Keep only the lines in the records below that contain the string "info", and copy each of them out. The match is case-sensitive.

EXTRACTED ENTRIES:
<<<<

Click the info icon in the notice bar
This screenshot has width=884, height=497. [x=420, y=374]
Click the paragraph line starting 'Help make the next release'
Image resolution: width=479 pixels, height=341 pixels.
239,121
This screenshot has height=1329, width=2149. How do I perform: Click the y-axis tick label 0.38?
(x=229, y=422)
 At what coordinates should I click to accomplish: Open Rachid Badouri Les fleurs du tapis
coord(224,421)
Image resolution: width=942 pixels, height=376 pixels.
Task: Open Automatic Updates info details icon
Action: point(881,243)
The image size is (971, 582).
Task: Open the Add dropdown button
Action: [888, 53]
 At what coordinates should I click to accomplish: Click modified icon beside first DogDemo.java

>>>>

FULL RESPONSE:
Click the info icon in the notice bar
Task: Open Automatic Updates info details icon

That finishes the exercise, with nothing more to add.